Garantie pour les auteurs quand ils ne préféraient pas,
comme lui ou comme Gourmont, faire imprimer à leurs
frais une petite vignette. Sa vignette, à lui, était une
cocotte en papier, symbole de la vie galante qui avait
été la sienne dans sa jeunesse et qu'il a racontée dans Le
Petit Ami.
Son Journal donne
l'impression que ses mœurs n'avaient guère changé et que
fort tard il conserva le goût de libertinage,
mais je dois avouer que au temps où je le fréquentais et
où il m'invitait à déjeuner chez lui, à
Fontenay-aux-Roses, dans sa maison pleine d'odeur de
bêtes et où toutes les portes avaient été remplacées par
du grillage, la présence des femmes ne s'y faisait pas
sentir. Il me fit l'aveu qu'il venait d'être abandonné
par une maîtresse avec laquelle il avait vécu en ménage
quelque temps et dont il se contenta de me vanter
l'anatomie, sans aucun propos grivois dont les hommes ne
sont pas toujours chiches entre eux quand le sujet s'y
prête.

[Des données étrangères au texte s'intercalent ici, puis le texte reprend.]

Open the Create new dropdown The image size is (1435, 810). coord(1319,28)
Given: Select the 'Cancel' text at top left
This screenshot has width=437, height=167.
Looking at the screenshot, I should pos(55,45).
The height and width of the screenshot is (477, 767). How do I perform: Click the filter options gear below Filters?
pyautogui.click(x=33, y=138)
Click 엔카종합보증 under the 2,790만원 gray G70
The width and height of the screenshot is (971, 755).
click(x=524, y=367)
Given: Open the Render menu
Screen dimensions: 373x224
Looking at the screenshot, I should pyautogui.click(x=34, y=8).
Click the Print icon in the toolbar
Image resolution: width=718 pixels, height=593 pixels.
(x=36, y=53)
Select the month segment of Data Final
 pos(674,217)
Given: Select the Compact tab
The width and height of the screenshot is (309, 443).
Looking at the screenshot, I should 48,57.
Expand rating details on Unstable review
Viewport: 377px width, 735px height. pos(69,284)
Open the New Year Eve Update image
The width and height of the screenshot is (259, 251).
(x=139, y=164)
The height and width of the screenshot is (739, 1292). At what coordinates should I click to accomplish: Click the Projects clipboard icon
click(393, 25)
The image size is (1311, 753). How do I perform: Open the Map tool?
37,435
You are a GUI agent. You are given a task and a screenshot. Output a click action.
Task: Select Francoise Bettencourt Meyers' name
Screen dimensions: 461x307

La conversation de Léautaud était rigoureusement
chaste et si je ne me trompe, elle le resta formant
contraste avec les descriptions que dans son Journal il
nous faisait de ses amours et dont ceux qui le
connaissaient ne peuvent pas ne pas être gênés.
Son attitude vis-à-vis de son patron, Alfred Vallette,
directeur du Mercure, était assez ambigüe. Il
avait pour lui un grand respect, mais son avarice
l'indignait. Il s'estimait trop peu payé et ne se gênait
pas pour s'absenter quand le caprice le prenait. À son
avis, il en faisait encore bien trop pour les
appointements qu'on lui versait. De son côté, Vallette,
à qui les absences de son employé n'échappaient pas,
tenait le raisonnement symétriquement inverse : selon
lui, Léautaud était encore trop bien payé pour les
services qu'il rendait. Cercle vicieux dont ils ne se
sont jamais sortis.
Je savais que Léautaud tenait son Journal, j'en
avais vu les cahiers alignés chez lui sur une étagère,
mais je
ne le soupçonnais pas d'y observer si peu les égards les
plus élémentaires dus à l'amitié. Aussi fus-je
étonné, choqué même, quand, dans la suite je constatai
le sans-gêne avec lequel il s'exposait au risque d'être
accusé de perfidie. Entre nous les choses faillirent se
gâter sérieusement.
« Ce n'est pas de la perfidie, me disait Marie Dormoy,
c'est de l'inconscience ».
Le même reproche a été fait à Edmond Goncourt, dont
l'indiscrétion s'expliquait par son amour passionné de
la vie littéraire.
C'est le spectacle de la bêtise humaine qui l'amusait et
qu’il prenait plaisir à noter....
Léautaud n'avait pas cette passion-là. Tous ses
contemporains étaient pour lui des imbéciles. Sous le
rapport de l'esprit et de l'absence de préjugés, il se
mettait fort au-dessus d'eux.
Sur son intelligence, il y aurait eu des réserves à
faire. Il était fermé à trop de choses pour qu'on pût
voir en lui un homme réellement supérieur,
et en ce qui concernait la littérature, domaine pourtant
étroit si on le compare à l'ensemble du savoir humain,
il était trop restrictif et trop négatif pour emporter
l'adhésion des lecteurs les mieux disposés. Il plaisait,
non par sa pénétration et son goût, mais par la bonne
frappe de ses boutades, presque toutes excellentes, bien
que l'âge venant et sa complaisance envers lui-même
s'exagérant, il n'en était arrivé à être très souvent
plus brutal que vraiment drôle.
Le premier Léautaud, celui que je préférais, m'a initié
à Diderot et à Stendhal comme il avait initié René
Gourmont, et sous ce rapport j'ai à son égard une dette
que je ne renie pas. Il n'a pas pu me détacher de
Flaubert à propos de qui nous nous disputions presque
quotidiennement.
À propos de qui, à propos de quoi ne se disputait-on pas
avec lui ?
La plupart des collaborateurs du Mercure qui
défilaient dans son bureau pour y prendre leur courrier
étaient l'objet de ses sarcasmes et je dois dire que
dans ses joutes il avait facilement le dessus.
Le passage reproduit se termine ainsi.